== Document section ==
Re: [tip:timers/urgent] timekeeping: Fix HRTICK related deadlock from ntp lock changes

2013-09-17 Thread Mathieu Desnoyers
* Ingo Molnar (mi...@kernel.org) wrote:
> 
> * Mathieu Desnoyers  wrote:
> 
> > * Ingo Molnar (mi...@kernel.org) wrote:
> > > 
> > > * Mathieu Desnoyers  wrote:
> > > 
> > > > Hi Ingo,
> > > > 
> > > > Do you have an estimate of the time it will take for this fix to hit 
> > > > mainline, stable-3.10 and stable-3.11 ? Meanwhile, I'm marking 3.10 and 
> > > > 3.11 as broken for LTTng with a kernel version at compile-time, since 
> > > > this kernel regression currently triggers hard system lockup when 
> > > > people 
> > > > use LTTng on those kernels, and this is certainly something nobody 
> > > > wants.
> > > 
> > > So, at least as per the description of John, this should only trigger if 
> > > SCHED_HRTICK is enabled in sched_features - which is disabled by default, 
> > > it's a debug-only development feature. Does the bug trigger on more 
> > > regular kernels as well?

== Exercises to complete ==
(A) According to the thread, why does Mathieu Desnoyers mark kernels 3.10 and 3.11 as broken for LTTng? Please answer in one to three sentences.
(B) In the entries, from the line containing "You are a computer-use agent. The image size is (900, 750)." through the end of the entries, substitute "screen size" for "image size" and leave everything else unchanged. Return only those lines.

== Provided data ==
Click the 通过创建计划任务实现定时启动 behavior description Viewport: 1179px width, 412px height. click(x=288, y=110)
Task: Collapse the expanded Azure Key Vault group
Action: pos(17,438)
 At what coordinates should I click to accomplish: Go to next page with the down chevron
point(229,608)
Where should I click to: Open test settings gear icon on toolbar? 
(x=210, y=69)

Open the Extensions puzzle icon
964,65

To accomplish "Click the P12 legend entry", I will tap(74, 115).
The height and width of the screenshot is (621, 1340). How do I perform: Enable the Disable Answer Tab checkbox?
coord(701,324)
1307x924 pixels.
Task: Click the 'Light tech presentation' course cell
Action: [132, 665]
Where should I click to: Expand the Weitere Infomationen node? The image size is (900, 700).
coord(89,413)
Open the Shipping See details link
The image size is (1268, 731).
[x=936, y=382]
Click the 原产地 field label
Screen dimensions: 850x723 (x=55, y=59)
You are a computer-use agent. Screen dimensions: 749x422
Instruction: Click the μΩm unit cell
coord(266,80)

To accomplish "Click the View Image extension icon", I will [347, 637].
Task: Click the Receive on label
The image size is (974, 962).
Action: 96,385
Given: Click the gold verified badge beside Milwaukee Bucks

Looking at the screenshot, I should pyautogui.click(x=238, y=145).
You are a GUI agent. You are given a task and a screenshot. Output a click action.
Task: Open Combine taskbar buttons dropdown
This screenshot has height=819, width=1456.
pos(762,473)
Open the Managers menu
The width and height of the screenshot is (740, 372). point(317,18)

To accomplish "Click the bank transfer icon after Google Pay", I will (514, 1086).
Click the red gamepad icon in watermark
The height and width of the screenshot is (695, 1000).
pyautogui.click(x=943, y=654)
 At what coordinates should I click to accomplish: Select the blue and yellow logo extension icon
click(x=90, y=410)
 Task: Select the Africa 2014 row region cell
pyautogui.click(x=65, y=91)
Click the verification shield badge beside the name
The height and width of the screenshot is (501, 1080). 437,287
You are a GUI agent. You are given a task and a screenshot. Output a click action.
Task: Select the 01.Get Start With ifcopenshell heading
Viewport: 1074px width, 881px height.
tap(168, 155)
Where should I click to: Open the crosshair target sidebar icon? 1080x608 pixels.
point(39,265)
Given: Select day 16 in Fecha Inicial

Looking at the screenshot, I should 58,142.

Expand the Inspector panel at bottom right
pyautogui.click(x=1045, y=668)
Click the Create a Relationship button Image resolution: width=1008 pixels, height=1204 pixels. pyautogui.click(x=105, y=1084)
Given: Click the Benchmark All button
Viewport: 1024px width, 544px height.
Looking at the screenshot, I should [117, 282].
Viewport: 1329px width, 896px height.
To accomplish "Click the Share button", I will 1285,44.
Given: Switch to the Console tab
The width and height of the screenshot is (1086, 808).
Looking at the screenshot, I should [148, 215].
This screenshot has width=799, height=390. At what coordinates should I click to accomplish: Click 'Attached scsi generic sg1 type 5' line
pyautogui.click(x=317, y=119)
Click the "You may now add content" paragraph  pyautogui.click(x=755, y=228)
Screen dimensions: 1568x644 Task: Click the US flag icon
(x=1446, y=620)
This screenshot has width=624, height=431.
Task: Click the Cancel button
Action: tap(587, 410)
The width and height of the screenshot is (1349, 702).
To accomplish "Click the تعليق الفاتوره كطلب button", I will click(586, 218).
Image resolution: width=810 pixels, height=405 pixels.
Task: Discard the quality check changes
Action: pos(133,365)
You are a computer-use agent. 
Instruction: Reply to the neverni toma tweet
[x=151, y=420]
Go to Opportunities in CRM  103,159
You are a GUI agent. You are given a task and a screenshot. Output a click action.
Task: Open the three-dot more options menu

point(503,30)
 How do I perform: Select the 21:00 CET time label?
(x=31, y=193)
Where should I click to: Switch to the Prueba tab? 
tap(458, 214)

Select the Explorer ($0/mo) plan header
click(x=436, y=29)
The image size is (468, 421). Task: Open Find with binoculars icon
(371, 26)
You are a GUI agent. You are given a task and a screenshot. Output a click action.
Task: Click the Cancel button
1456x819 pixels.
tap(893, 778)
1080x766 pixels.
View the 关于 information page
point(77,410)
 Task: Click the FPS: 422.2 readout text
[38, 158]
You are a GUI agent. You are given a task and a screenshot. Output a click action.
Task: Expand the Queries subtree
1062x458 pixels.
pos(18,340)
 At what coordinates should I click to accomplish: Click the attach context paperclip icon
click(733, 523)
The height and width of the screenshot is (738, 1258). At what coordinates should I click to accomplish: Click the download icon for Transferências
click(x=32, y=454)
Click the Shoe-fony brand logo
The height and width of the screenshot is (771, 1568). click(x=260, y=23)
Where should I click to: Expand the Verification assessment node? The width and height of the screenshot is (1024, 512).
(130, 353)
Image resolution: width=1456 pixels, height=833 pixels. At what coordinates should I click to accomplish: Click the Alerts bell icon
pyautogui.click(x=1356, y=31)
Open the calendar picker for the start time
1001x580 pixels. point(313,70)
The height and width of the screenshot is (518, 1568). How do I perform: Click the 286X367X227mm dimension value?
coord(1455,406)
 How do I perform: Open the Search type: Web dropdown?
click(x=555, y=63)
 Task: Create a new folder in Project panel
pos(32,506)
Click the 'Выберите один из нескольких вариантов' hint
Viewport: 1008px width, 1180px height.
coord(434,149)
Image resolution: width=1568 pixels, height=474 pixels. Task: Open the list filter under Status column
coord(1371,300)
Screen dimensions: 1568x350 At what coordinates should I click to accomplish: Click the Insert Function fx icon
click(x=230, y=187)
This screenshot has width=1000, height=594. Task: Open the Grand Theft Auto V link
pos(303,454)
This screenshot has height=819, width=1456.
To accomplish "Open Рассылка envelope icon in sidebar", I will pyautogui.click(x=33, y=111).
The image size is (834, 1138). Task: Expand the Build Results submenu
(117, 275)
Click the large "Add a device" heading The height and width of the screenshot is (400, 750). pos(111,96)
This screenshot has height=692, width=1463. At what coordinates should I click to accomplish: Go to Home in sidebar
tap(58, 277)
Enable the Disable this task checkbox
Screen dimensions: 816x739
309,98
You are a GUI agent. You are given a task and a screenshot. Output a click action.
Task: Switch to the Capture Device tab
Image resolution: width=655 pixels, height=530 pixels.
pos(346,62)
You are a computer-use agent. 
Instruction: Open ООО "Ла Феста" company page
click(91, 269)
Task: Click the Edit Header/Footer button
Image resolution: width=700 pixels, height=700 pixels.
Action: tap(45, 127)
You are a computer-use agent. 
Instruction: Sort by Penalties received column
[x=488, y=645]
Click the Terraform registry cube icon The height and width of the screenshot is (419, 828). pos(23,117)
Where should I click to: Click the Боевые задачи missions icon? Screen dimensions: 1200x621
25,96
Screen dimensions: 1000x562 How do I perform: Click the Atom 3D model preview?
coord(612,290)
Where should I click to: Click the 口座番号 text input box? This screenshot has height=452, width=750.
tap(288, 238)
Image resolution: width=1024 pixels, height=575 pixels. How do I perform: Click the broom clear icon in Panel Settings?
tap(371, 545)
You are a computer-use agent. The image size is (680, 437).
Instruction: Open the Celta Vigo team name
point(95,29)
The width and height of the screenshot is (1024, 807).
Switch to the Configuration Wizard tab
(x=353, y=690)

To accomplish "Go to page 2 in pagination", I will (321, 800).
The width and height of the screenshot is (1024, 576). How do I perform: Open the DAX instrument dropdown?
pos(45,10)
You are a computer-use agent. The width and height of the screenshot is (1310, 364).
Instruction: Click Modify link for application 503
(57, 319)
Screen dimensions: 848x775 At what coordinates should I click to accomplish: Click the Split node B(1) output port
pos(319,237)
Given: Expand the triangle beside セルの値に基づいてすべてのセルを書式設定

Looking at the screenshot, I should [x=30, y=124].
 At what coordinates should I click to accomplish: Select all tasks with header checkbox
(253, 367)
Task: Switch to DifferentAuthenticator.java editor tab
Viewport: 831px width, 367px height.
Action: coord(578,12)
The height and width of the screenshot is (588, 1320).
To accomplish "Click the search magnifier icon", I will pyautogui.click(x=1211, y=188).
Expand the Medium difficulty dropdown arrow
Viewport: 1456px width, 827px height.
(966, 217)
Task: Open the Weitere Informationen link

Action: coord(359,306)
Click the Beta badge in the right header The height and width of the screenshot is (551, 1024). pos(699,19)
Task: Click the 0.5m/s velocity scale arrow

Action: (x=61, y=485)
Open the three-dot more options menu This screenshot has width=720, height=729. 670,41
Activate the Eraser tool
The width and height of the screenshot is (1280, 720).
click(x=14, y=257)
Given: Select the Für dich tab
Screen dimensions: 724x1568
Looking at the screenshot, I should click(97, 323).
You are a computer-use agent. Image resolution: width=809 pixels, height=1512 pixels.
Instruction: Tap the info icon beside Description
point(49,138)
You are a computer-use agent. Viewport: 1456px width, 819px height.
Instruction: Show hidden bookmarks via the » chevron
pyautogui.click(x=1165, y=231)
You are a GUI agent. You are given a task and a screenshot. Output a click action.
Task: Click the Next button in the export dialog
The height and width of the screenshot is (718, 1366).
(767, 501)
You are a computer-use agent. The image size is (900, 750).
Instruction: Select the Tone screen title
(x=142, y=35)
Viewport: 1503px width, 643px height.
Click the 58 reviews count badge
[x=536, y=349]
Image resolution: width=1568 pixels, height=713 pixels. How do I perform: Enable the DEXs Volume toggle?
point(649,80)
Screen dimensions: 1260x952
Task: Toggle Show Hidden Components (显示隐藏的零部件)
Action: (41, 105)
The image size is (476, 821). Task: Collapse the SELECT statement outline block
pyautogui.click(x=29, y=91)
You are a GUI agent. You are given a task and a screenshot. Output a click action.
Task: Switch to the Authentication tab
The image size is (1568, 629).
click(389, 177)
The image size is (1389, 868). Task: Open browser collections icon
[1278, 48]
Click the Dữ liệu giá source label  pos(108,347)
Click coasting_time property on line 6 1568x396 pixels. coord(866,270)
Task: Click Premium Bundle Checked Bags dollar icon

== Solved problems ==
(A) Mathieu Desnoyers marks 3.10 and 3.11 as broken for LTTng at compile time because the kernel regression triggers a hard system lockup when people use LTTng on those kernels. Nobody wants that outcome.

(B)
You are a computer-use agent. The screen size is (900, 750).
Instruction: Select the Tone screen title
(x=142, y=35)
Viewport: 1503px width, 643px height.
Click the 58 reviews count badge
[x=536, y=349]
Image resolution: width=1568 pixels, height=713 pixels. How do I perform: Enable the DEXs Volume toggle?
point(649,80)
Screen dimensions: 1260x952
Task: Toggle Show Hidden Components (显示隐藏的零部件)
Action: (41, 105)
The screen size is (476, 821). Task: Collapse the SELECT statement outline block
pyautogui.click(x=29, y=91)
You are a GUI agent. You are given a task and a screenshot. Output a click action.
Task: Switch to the Authentication tab
The screen size is (1568, 629).
click(389, 177)
The screen size is (1389, 868). Task: Open browser collections icon
[1278, 48]
Click the Dữ liệu giá source label  pos(108,347)
Click coasting_time property on line 6 1568x396 pixels. coord(866,270)
Task: Click Premium Bundle Checked Bags dollar icon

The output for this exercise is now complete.